Every modern computation that involves a wave, a rotation, an oscillation, or a decomposition into frequency components is a computation in the half-chord system that Āryabhaṭa set down at Kusumapura in 499 CE. The modern word sine records the transmission route but erases the origin. Recovering the word jyā, and the geometric picture it names, is how you recover the intuition that made trigonometry easy to teach in the Indian tradition and makes it hard to teach now. The bowstring is not just etymological trivia. It is the picture that made the subject feel obvious to the first people who invented it.
Living traditions
The half-chord that Āryabhaṭa computed in 499 CE is the single most heavily used mathematical object in the modern world. Every signal processor, every GPS chip, every radio, every MRI scanner, every audio codec, every image compressor, every weather model, every structural analysis of a building or a bridge, and every simulation of a quantum particle runs on sines. Roughly speaking, the world's computers evaluate the sine function more often than they perform any other non-trivial mathematical operation. The name has been garbled. The word sine is a chain of Latin, Arabic, and Arabic-again misreadings that erased the bowstring image without touching the underlying mathematics. But the object is the same object. When your phone decodes a WiFi packet, it runs a Fast Fourier Transform, which is a sum of sines, which are half-chords, which are jyās. The bowstring that Āryabhaṭa stretched across a quadrant of the celestial sphere in Kusumapura is being redrawn several hundred billion times per second, worldwide, right now, on the device in your hand.
- Āryabhaṭa Research Institute of Observational Sciences (ARIES), Nainital: A premier Indian astronomical observatory operated by the Department of Science and Technology and named in honor of Āryabhaṭa. The institute hosts the 3.6-metre Devasthal Optical Telescope, one of the largest ground-based optical telescopes in Asia. Its naming is a deliberate act of historical recovery. Indian astronomy did not begin with the European telescopes of the eighteenth century.

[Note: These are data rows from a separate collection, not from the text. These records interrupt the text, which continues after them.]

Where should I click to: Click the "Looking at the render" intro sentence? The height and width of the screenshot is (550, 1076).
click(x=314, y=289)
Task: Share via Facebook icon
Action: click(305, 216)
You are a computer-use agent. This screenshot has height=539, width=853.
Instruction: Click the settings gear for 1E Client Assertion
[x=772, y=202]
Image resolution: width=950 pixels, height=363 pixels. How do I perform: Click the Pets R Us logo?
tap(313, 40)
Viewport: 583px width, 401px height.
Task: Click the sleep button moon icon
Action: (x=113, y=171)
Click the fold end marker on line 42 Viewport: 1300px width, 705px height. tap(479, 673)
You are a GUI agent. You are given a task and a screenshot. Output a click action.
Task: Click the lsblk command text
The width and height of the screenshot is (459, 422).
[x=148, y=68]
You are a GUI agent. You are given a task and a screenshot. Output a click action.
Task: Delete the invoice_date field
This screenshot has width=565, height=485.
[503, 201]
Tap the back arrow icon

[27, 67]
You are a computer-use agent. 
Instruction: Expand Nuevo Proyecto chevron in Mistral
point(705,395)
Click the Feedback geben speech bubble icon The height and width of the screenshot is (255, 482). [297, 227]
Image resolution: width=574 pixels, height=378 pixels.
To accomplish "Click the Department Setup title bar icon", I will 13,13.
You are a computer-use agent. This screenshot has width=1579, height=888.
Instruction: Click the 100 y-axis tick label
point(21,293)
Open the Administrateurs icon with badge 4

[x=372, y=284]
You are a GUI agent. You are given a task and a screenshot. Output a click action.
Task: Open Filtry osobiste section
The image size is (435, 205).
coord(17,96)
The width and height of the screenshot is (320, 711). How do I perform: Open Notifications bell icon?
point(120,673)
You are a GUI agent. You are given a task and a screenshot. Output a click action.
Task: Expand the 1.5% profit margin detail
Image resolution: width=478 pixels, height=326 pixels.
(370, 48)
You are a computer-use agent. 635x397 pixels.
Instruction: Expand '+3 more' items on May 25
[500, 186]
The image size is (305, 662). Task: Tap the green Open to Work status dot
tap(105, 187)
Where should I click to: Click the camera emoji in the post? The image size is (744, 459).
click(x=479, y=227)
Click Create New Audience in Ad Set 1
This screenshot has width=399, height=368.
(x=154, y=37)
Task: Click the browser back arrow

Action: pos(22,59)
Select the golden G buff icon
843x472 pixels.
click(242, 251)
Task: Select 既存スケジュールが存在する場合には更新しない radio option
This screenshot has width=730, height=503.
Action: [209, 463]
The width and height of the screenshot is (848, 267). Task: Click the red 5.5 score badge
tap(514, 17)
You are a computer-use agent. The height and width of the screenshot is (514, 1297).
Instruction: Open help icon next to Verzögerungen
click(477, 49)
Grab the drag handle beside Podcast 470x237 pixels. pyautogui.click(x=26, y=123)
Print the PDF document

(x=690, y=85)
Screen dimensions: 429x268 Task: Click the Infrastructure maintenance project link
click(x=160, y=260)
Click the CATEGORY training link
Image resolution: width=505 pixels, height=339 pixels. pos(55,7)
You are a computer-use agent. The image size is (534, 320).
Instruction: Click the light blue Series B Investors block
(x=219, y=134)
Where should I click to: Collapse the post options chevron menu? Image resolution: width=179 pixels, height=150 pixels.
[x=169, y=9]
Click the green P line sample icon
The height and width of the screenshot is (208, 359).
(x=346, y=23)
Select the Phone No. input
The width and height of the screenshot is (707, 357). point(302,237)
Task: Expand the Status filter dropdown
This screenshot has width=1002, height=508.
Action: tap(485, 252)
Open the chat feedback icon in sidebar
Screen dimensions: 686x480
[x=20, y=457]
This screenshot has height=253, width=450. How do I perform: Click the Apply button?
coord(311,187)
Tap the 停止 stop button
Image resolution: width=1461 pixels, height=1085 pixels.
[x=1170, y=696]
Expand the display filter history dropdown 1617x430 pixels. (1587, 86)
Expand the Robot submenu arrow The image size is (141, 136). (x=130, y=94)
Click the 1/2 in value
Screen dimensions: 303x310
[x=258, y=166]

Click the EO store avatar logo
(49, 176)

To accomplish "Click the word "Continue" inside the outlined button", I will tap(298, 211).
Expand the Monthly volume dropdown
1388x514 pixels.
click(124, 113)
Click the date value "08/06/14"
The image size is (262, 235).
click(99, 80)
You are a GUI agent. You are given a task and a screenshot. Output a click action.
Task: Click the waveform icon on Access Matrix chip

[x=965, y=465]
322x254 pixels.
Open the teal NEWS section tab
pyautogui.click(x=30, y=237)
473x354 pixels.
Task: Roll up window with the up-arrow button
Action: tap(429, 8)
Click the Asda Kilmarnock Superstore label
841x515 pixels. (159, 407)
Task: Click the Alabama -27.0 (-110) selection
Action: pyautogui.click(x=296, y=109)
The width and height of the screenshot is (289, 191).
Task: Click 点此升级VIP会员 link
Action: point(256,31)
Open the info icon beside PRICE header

It began at Kusumapura in 499 CE, and ARIES carries that lineage in its name.
- Kusumapura and Patna Museum: Kusumapura, also known as Pāṭaliputra, was the capital of the Mauryan and Gupta empires and the working home of Āryabhaṭa, who composed the Āryabhaṭīya there in 499 CE. Very little of the ancient city survives above ground. Kumhrar Park, in the southwest of modern Patna, preserves archaeological remains of the Mauryan pillared hall and is the closest surviving site to Āryabhaṭa's world. The Patna Museum houses Gupta-era sculpture and artifacts that give a sense of the scholarly and courtly culture in which the young Āryabhaṭa would have worked. The city is also a pilgrimage for anyone interested in the mathematical history of India.
Reflection
- Āryabhaṭa's key move was to cut an awkward object (the full chord) in half and work with the cleaner version. Is there a large, awkward object in your own life, work, or thinking that would become simpler if you cut it in half and reasoned about just one side?
- The Sanskrit jyā means bowstring and carries a clear geometric picture. The English sine carries no picture at all, only a sound. What else in your working vocabulary has been hollowed out by translation, and can you restore the original image?
- Why did the half-chord win, eventually, in every mathematical tradition that took trigonometry seriously? What does it mean for one formulation of an idea to be the structurally correct one, independent of who discovered it or what language named it?